In a landmark move, Thailand Food and Drug Administration handed down a decision that removes cannabis from its narcotics drug list, effectively making the plant legal for medical and industrial use.
Pro-marijuana Thais flocked cannabis retailers in Bangkok, including Highland Café, to celebrate the historic decision. This move makes Thailand the first Asian country to decriminalize marijuana.
“I can say it out loud, that I am a cannabis smoker. I don’t need to hide like in the past when it was branded as an illegal drug,” said Rittipong Bachkul, Highland’s first customer following the decision.
The Southeast Asian country is pushing the legalization a bit further with the public health minister’s plan to distribute 1 million marijuana seedlings starting Friday.
“We should know how to use cannabis,” said Public Health Minister Anutin Charnvirakul. “If we have the right awareness, cannabis is like gold, something valuable, and should be promoted.”
While the government has made cannabis legal to cultivate and possess, it is yet to clarify the guidelines on recreational marijuana use. Bangkok has a standing regulation for public smoking that could earn a 3-month jail sentence and a US$780 fine. Cannabis products and derivatives beyond 0.2% THC are also still illegal.
“The problem is that cannabis is no longer considered a narcotic but there are no ministry regulations and rules governing the use of it,” said Prof. Sarana Sommano of Chiang Mai University’s Department of Plant and Soil Sciences. “There is no mention of limits on use, drug-impaired driving laws”
But advocates see the development as a positive outlook for the cannabis industry in the country.

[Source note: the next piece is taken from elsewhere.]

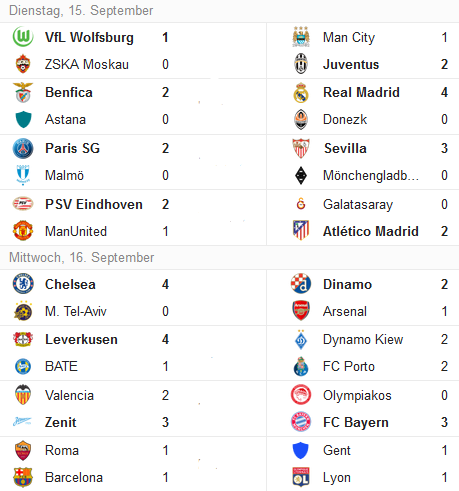
Task: Click the Lyon OL badge
Action: coord(301,477)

“As far as the government is concerned, it’s their job to promote medical use only,” said Rattapon Sanrak, Highland Café’s co-owner. “But it is pretty clear that we have come very far and finally are legalizing its use. The government understands that it’s more pros than cons.”

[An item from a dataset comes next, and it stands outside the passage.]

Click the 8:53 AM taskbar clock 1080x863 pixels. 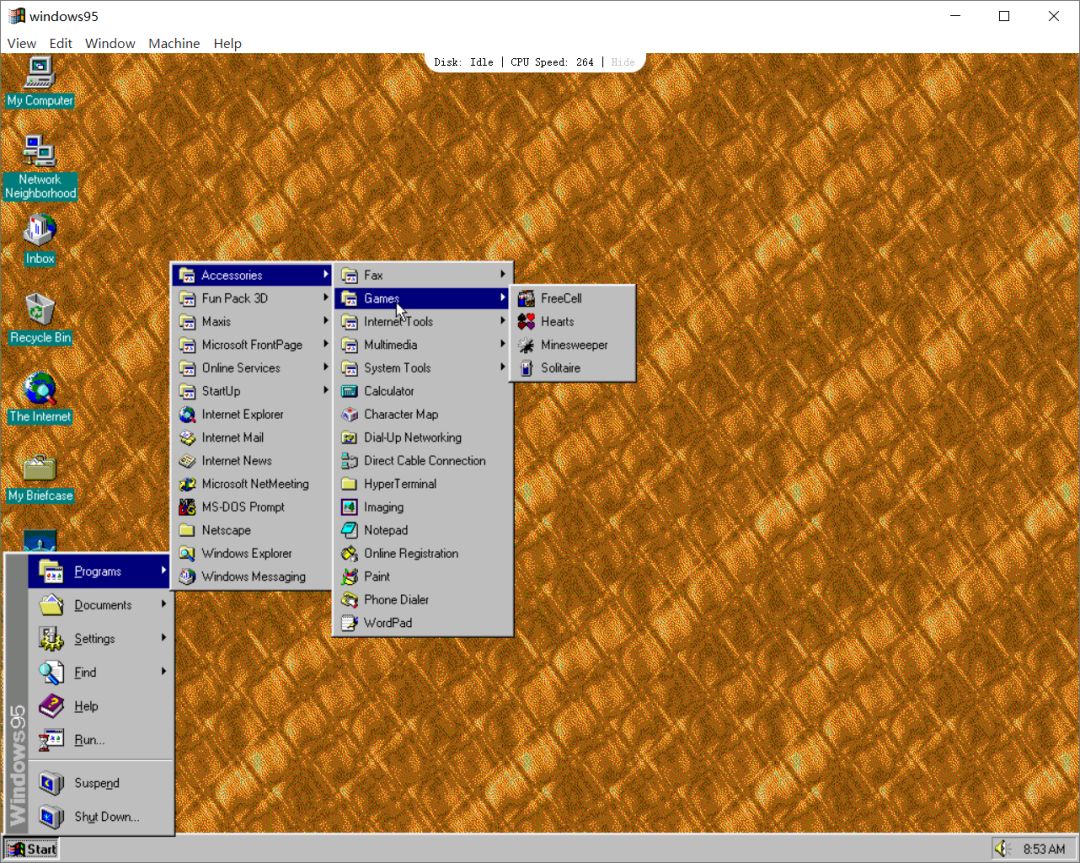[1044, 849]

Thailand currently sits as the third-largest cannabis market in the world, even before the legalization. After the decision came down, the majority of cannabis retailers and operators set out to make their business moves.
Aside from the potential economic benefits, there’s an estimated “4,000 people imprisoned for offenses relating to cannabis will be released.”
“People facing cannabis-related charges will see them dropped, and money and cannabis seized from people charged with cannabis-related offenses will be returned to their owners,” said Gloria Lai, Asia regional director of the International Drug Policy Consortium.